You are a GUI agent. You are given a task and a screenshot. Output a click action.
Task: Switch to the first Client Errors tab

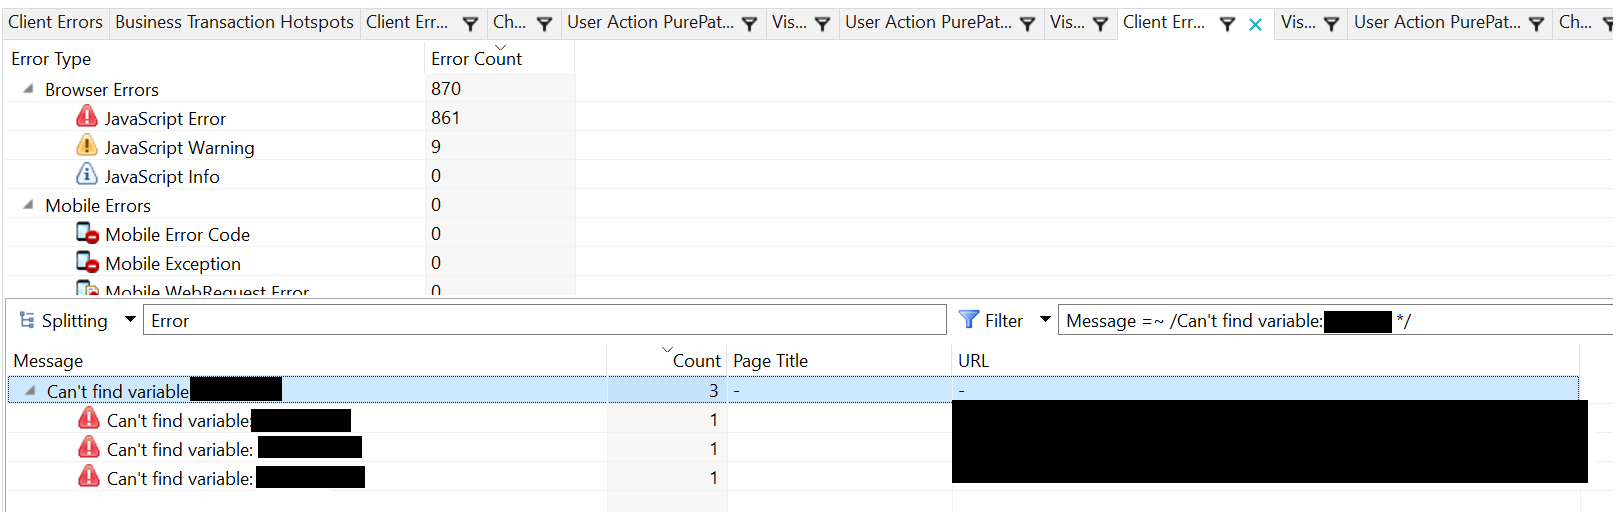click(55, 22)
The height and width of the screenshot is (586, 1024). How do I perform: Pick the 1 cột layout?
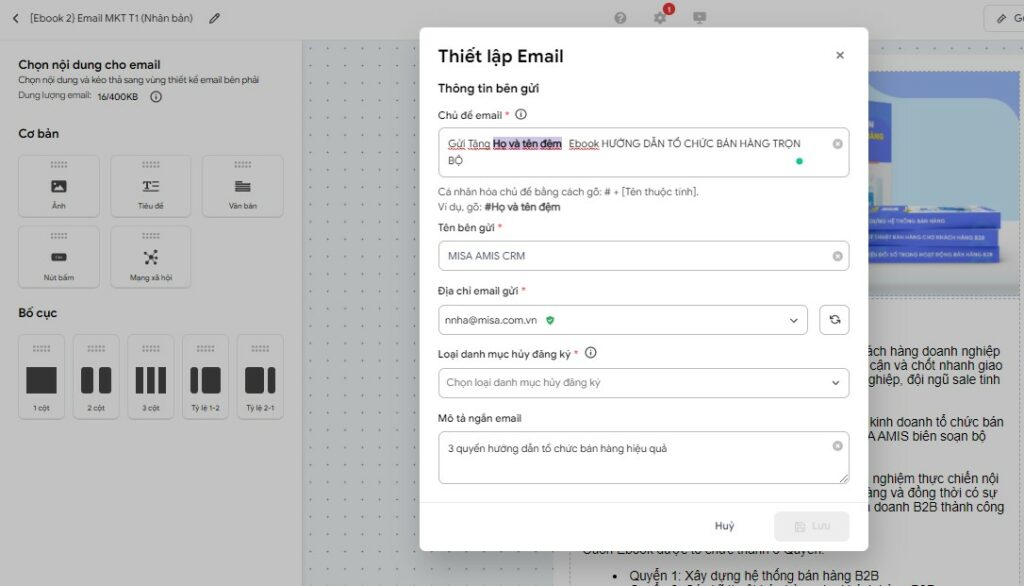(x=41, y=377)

=======

* Exercise brief *
Output the records above exactly as they are, leaving out the pictures.

* Result *
You are a GUI agent. You are given a task and a screenshot. Output a click action.
Task: Switch to the first Client Errors tab

click(55, 22)
The height and width of the screenshot is (586, 1024). How do I perform: Pick the 1 cột layout?
(x=41, y=377)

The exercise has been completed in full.